BRUSSELS, Sept. 1 (Xinhua) -- In an economy where global value chains are increasingly pervasive, the upcoming G20 summit in China needs to work for an optimal allocation of the key factors of production to invigorate the world economy, a foreign policy expert told Xinhua in a recent interview.
Balazs Ujvari, research fellow at the Egmont Royal Institute for International Relations, said structural reform and policy coherence in the "trade-investment nexus" is more important than ever, facing the sluggish growth in cross-border trade and investment flows.
There are an increasing number of free trade agreements, regional free trade agreements, but the world economy remains in the precarious state, and protectionism in a way is increasing, the expert noted.
"While regional trade agreements do facilitate commerce among the countries they cover, they also hamper the optimal allocation of key factors of production at the global level through the diversions they often cause," he pointed out.

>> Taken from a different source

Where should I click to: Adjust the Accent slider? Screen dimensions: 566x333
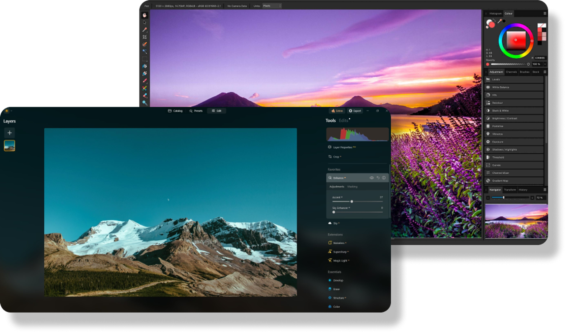coord(352,202)
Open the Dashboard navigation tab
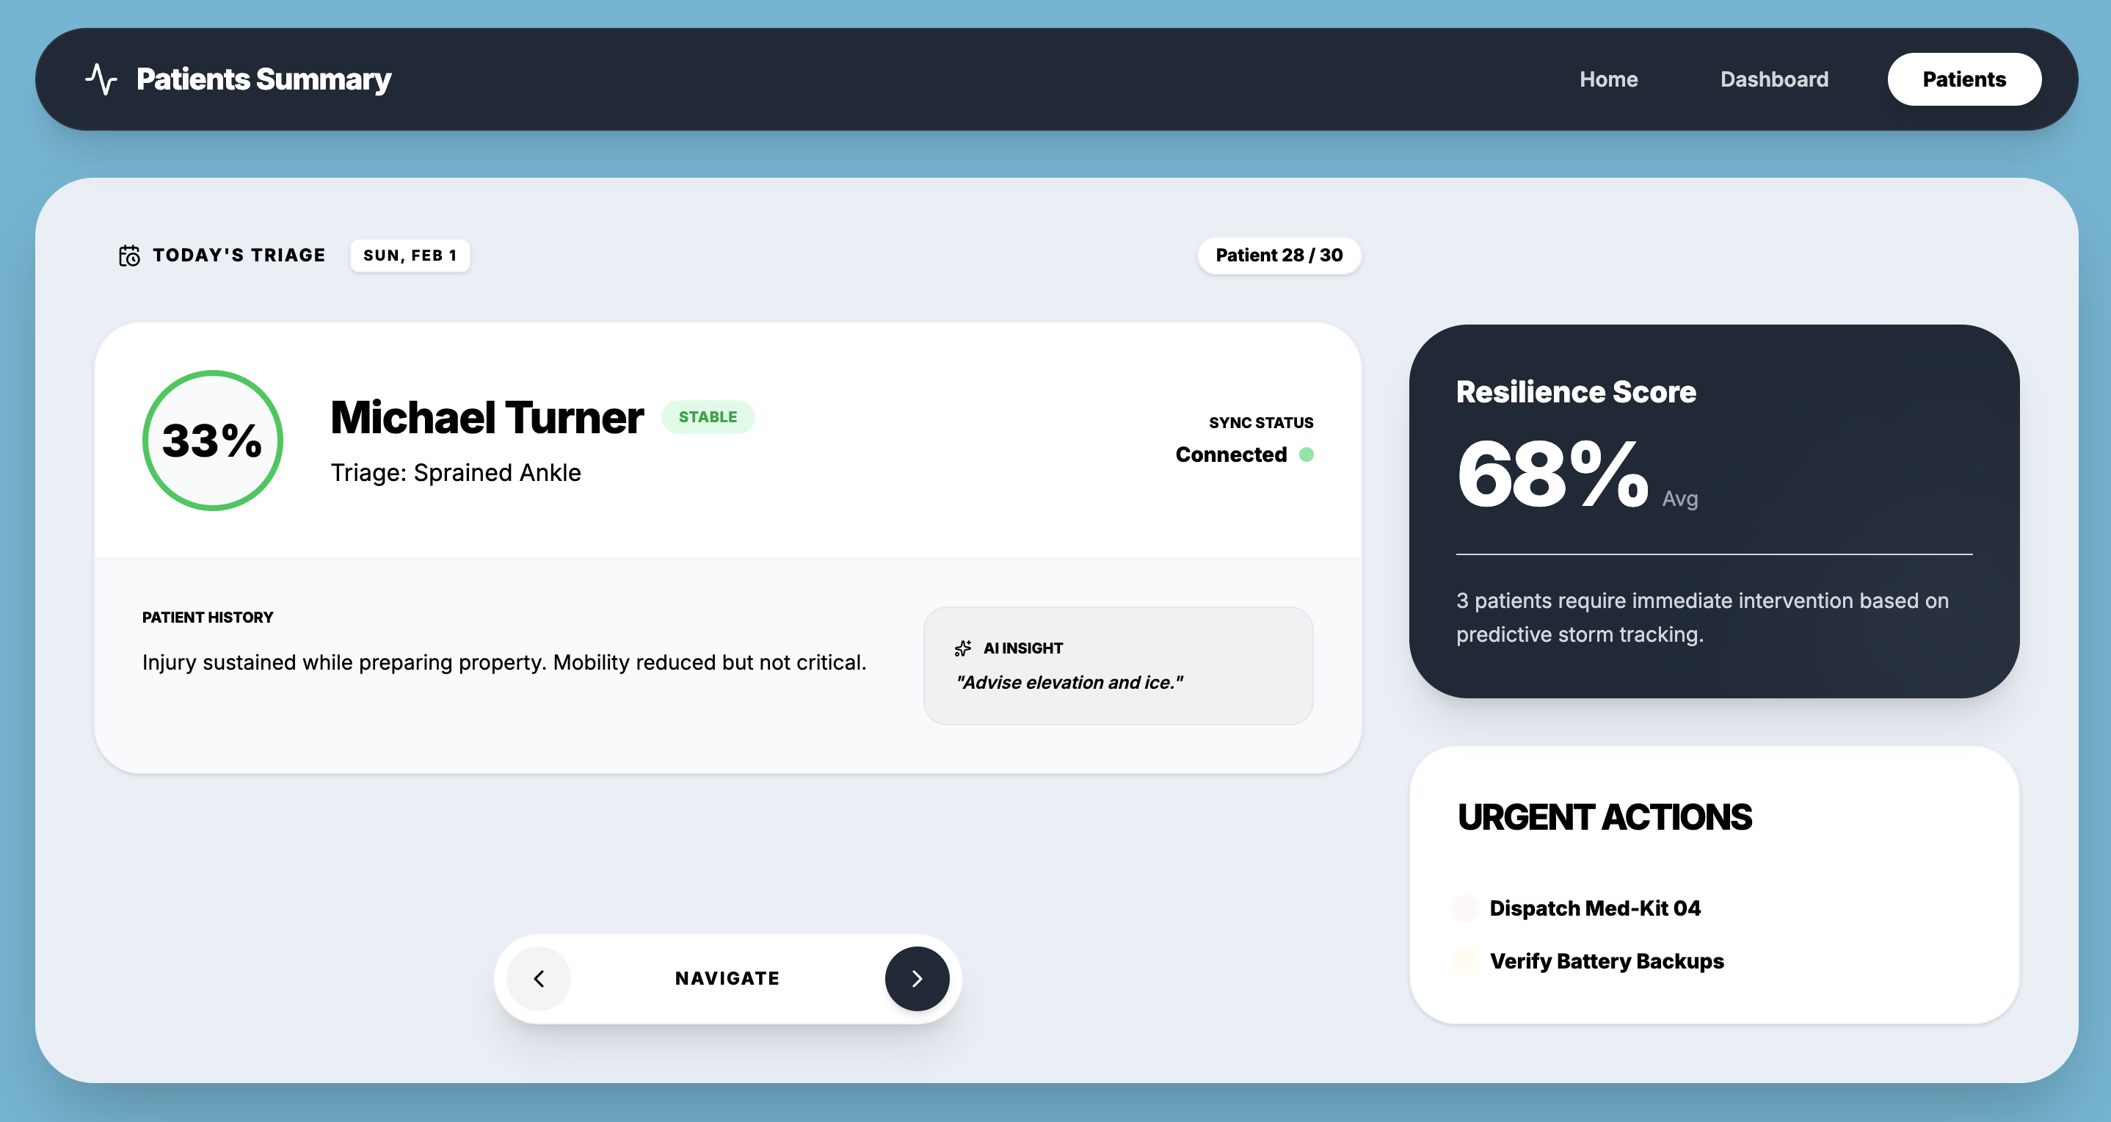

Responding to the increasingly fragmented global trade, what China's G20 presidency aims with invigoration is essentially an optimal allocation of the key factors of production, according to the expert.
Noting that China has acted on this domestically, Ujvari, whose research area concentrates on global governance and the approaches of key international actors to multilateral issues, said national action need to be followed by international ones.
"The G20 in Hangzhou may serve to co-ordinate national efforts and share best practices," he said, "it is an opportunity for China to push participants to come to joint approaches."
Meanwhile, the expert stressed that, "for Beijing, a reinvigorated world economy must also go in hand with the reform of international trade, investment and finance regimes."
Trade liberalization has essentially shifted from the multilateral track to the regional level, risking to bring about a structural slow-down in the global economy, according to the expert.
On this regard, the expert suggested China to push G20 asking WTO to assess the impact of mega-regional trade and investment treaties on developing countries.
Changes of global regimes in trade, investment and finance should not lead to the detriment of the developing world, as is happening post-crisis through fragmentation, the expert said.
In his view, China has been using its G20 presidency to try and push trade talks back to the multilateral level.
Ujvari noted, Beijing's efforts to place trade firmly on the G20's agenda have already led to the formation of the G20 trade and investment working group, followed by the meeting of G20 trade ministers in July in Shanghai.
This latter resulted in the adoption of joint broad principles for stimulating trade and guiding investment policy making.